Praise for How Can I Forgive You?


“If you are struggling with issues of betrayal – or the challenge of whether and how to forgive–here is the most helpful and surprising book you will ever find on the subject.”
—Harriet Lerner, Ph.D., author of The Dance of Anger

“A fresh and original approach to an ancient challenge. A clinically informed guide for the offender and the offended. How Can I Forgive You? should be read by us all.”
—Harville Hendrix, Ph.D., author of Getting the Love You Want

“Finally a book has been written that teaches couples how to make genuine forgiveness a reality without rushing toward a superficial peace. This book can help couples construct a marriage that never existed before, one based on deep understanding and trust.”
—John Gottman, Ph.D., author of The Relationship Cure

“This book is a treasure trove for anyone who has ever felt betrayed or hurt in a personal relationship. Dr. Spring cuts through all the cliche’s surrounding forgiveness and views it within a broad spectrum of common relationships – mother-daughter, father-son, student-teacher, husband-wife. We owe her a debt of gratitude for this enlightened and penetrating view of a universal human dilemma.”
– Peggy Papp, M.S.W., author of Couples on the Fault Line

“This book is a treasure – practical, authentic, illuminating, and wise. It’s like a breath of fresh air that puts forgiveness in a new and revealing light and provides clear steps to turn wounds into wisdom.”
– Joan Borysenko, Ph.D., author of Minding the Body, Mending the Mind and Inner Peace for Busy People

“Clear, insightful…a thoughtful exposition on the nuanced role of forgiveness in relationships that goes beyond the average self-help book.”
—Publishers Weekly

At a therapy session shortly after I learned my husband is gay, I said to my therapist, "I supposed one day I'll have to forgive him." Having been raised a Christian, I'd been taught about forgiveness and turning the other cheek. But I was quite surprised by the answer that came from my therapist who is also a Christian.

"Do you?" she asked.

And with that she introduced me to this book. It completely turned my thinking around and I went from, "I suppose one day I'll have to forgive him" to "I'm not letting him off the hook that easily."

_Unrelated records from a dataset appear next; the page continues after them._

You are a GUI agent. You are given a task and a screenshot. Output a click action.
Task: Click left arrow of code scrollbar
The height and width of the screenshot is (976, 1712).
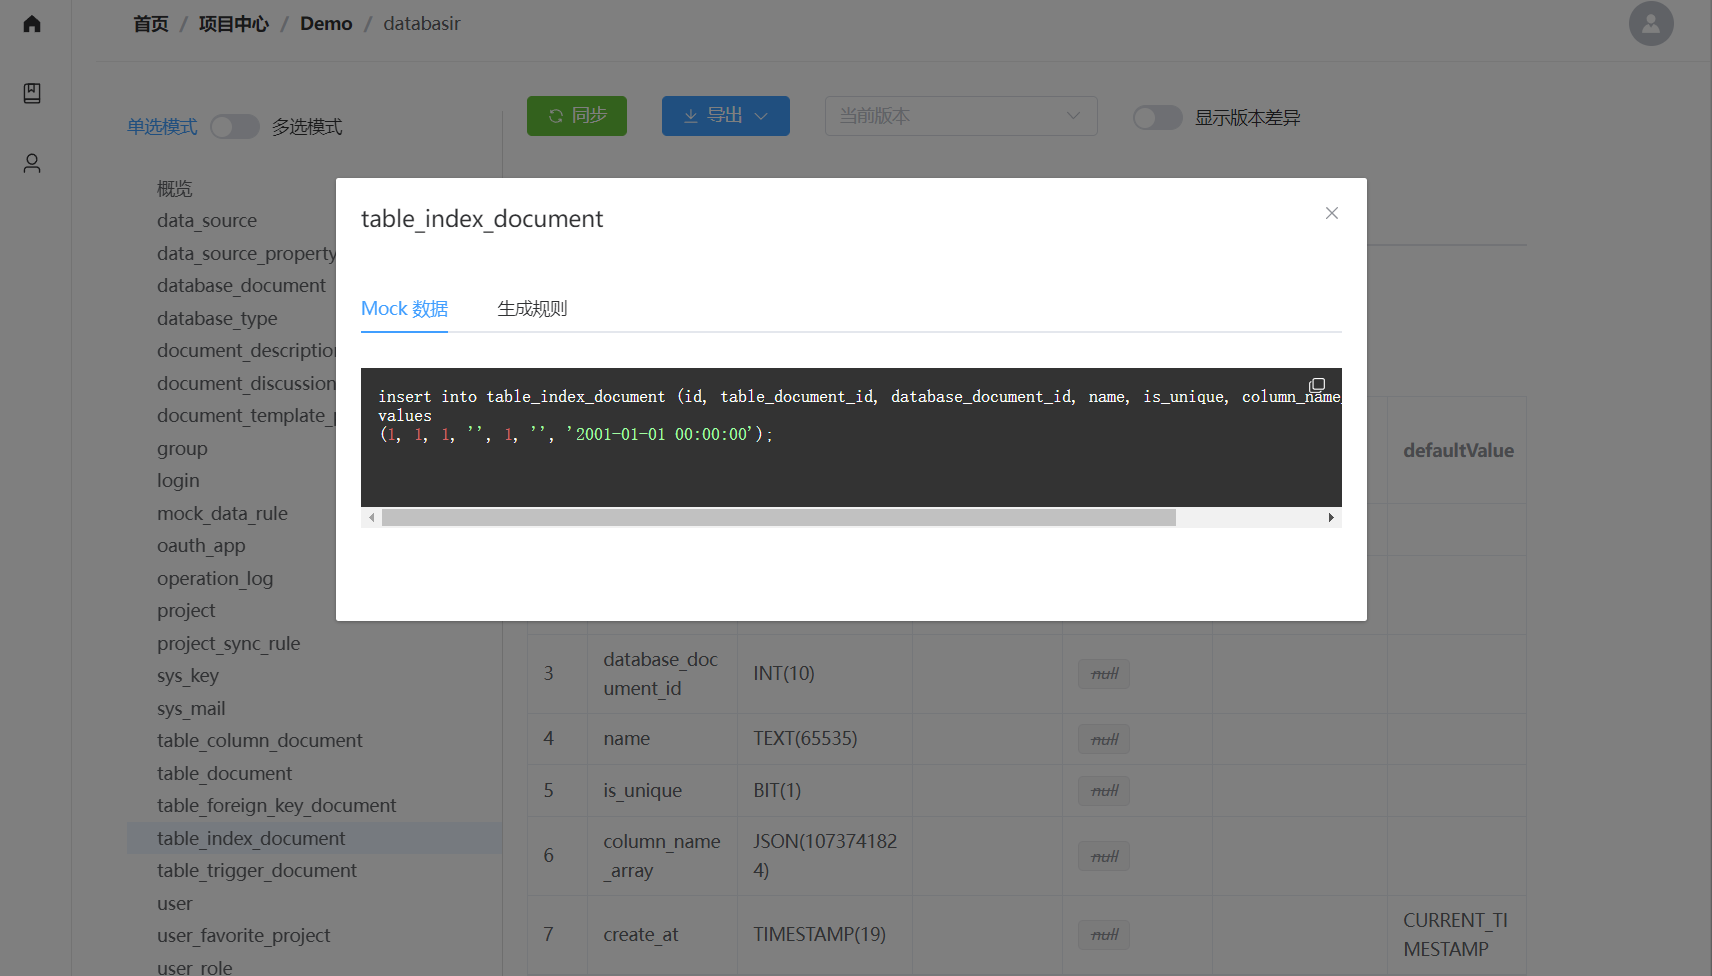click(372, 518)
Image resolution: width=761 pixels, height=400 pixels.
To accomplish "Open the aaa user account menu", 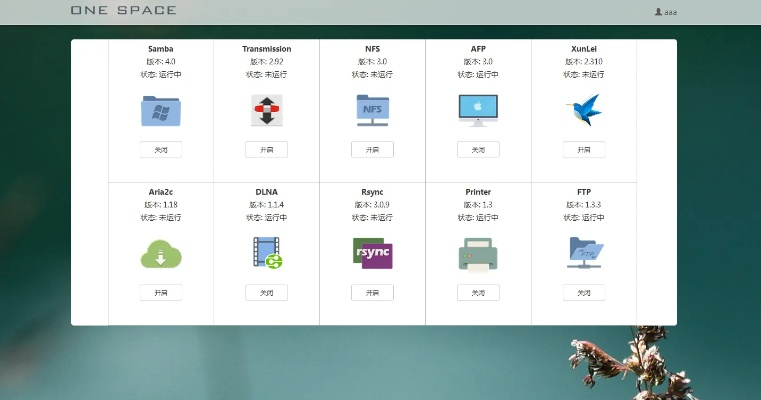I will (665, 11).
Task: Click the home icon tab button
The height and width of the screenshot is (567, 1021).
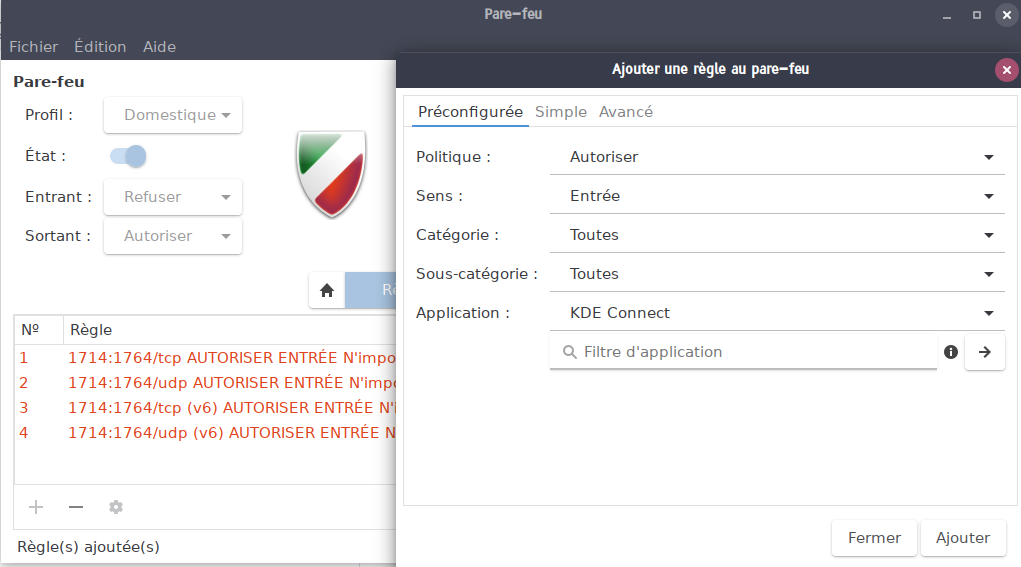Action: (326, 290)
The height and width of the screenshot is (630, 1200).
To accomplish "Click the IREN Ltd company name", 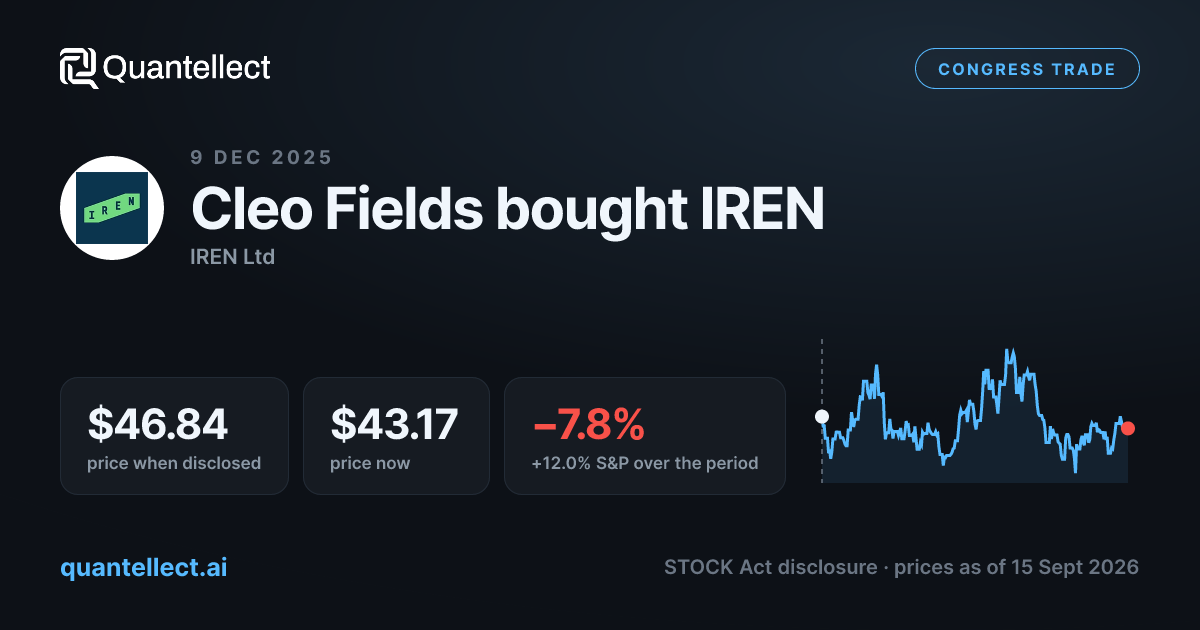I will (x=232, y=257).
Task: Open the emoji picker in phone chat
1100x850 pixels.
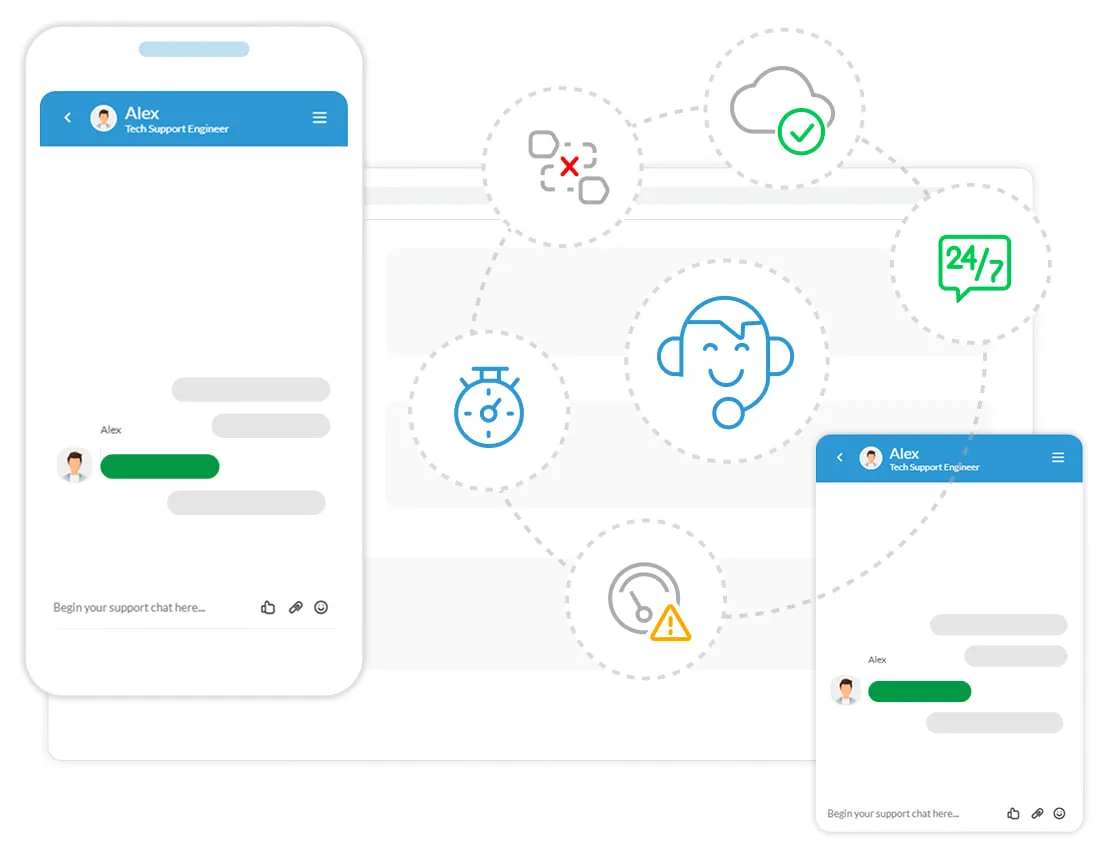Action: click(x=321, y=607)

If you are struggling with the concept of forgiveness for a spouse who has betrayed you terribly, you may want to read this book and ponder the concepts the author proposes.

1 comment:

  1. I'm not a Bible freak. I don't believe the Bible is the literal word of God, but I do find the Bible to be a good and sufficient guide to all matters of faith and Christ like living.

    The Bible makes it clear that God forgives - always. It goes on to require us to forgive others in the same way God forgives us. In traditional Christian thought, forgiveness has little to do with the person who ha wronged us and everything to do with our reaction to the wrong and the wrong doer.

    The person who will not forgive hurts himself or herself much much more than he/she hurts the wrong doer. Sometimes, by refusing to forgive, the victim gives the wrongdoer tremendous power over his or her life that lasts a life time and insures the victim will go on hurting and hurting.

    I haven't read the book; but looking at your review, it looks as if Dr. Spring may have taken Biblical teachings and simply put them into contemporary language and thought patterns. Certainly, when Dr. Spring speaks of acceptance as a healing process that can be accomplished by the victim without any participation or contrition on the part of the offender, she is simply defining Biblical forgiveness by using another name.

    As for as your ex husband, I know you know that yours is not the only hook on which he hangs. There is no doubt you were hurt and abused, but whatever the appearances, he did not get off without a heavy burden and an awful price. You would serve yourself well to truly forgive him, renounce the bitterness within you and move on with your life. Life is much to short for you to give him any power whatsoever over the days you have left.